**Passage shown**.
◇ ◇ ◇
Yasuke: The True Story of an African Samurai
by Thomas Lockley and Geoffrey Girard
Sphere
£20 (hardback)
.

In late July 1579, an enormous, well-dressed and well-armed African bodyguard stepped off a boat into the southern Japanese port of Kochinotsu.

Yasuke – perhaps from ‘Isaac’ in Amharic – had (probably) been abducted as a child by neighbouring Nilotic tribesmen, sold into slavery, and, by 23ish, already travelled (and fought) through northeast Africa, Arabia, and round the long coasts of both India and China.

His employer was the ‘most important Catholic in all of Asia’, Alessandro Valignano, papal ‘Visitor to the Indies’, here to impress the One True Faith upon the Japanese, and build on unsure Catholic footholds in the country.

But Yasuke promptly stole the show. He needed two beds, wore three men’s clothes sewn into one, and couldn’t fit through basic doors. His was a very noticeably muscular Christianity – and his blackness, far from hindering, had potentially divine connotations among the Japanese.

In the next three years he learned their ‘outlandish’ language, was given away (or sold?) to a mercurial warlord, nearly died thanks to an enthusiastic, festive mob, found himself exalted to the status of samurai, served at the forefront of ‘The Age of The Country at War’ – and then abruptly disappeared from the historical record.

The number of direct and unambiguous references to Yasuke in that record, though, is tiny, and beyond the ninjas, monks and ruthless warlords, typhoons, cliff-falls and disease that make up this undeniably rollicking historical yarn (both films and graphic novels have been fashioned out of it), much of this book is, of necessity, about the Jesuits and/or the Japanese internal conflicts of the 16th century.
◇ ◇ ◇
Could you reproduce the book review above word for word, from its title line to the end?

**Provided records**.
◇ ◇ ◇
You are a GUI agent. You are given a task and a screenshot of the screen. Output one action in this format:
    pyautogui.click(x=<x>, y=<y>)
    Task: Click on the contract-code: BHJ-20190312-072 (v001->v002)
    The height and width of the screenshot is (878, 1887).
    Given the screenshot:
◇ ◇ ◇
**Solution to the exercise**.
Yasuke: The True Story of an African Samurai
by Thomas Lockley and Geoffrey Girard
Sphere
£20 (hardback)
.

In late July 1579, an enormous, well-dressed and well-armed African bodyguard stepped off a boat into the southern Japanese port of Kochinotsu.

Yasuke – perhaps from ‘Isaac’ in Amharic – had (probably) been abducted as a child by neighbouring Nilotic tribesmen, sold into slavery, and, by 23ish, already travelled (and fought) through northeast Africa, Arabia, and round the long coasts of both India and China.

His employer was the ‘most important Catholic in all of Asia’, Alessandro Valignano, papal ‘Visitor to the Indies’, here to impress the One True Faith upon the Japanese, and build on unsure Catholic footholds in the country.

But Yasuke promptly stole the show. He needed two beds, wore three men’s clothes sewn into one, and couldn’t fit through basic doors. His was a very noticeably muscular Christianity – and his blackness, far from hindering, had potentially divine connotations among the Japanese.

In the next three years he learned their ‘outlandish’ language, was given away (or sold?) to a mercurial warlord, nearly died thanks to an enthusiastic, festive mob, found himself exalted to the status of samurai, served at the forefront of ‘The Age of The Country at War’ – and then abruptly disappeared from the historical record.

The number of direct and unambiguous references to Yasuke in that record, though, is tiny, and beyond the ninjas, monks and ruthless warlords, typhoons, cliff-falls and disease that make up this undeniably rollicking historical yarn (both films and graphic novels have been fashioned out of it), much of this book is, of necessity, about the Jesuits and/or the Japanese internal conflicts of the 16th century.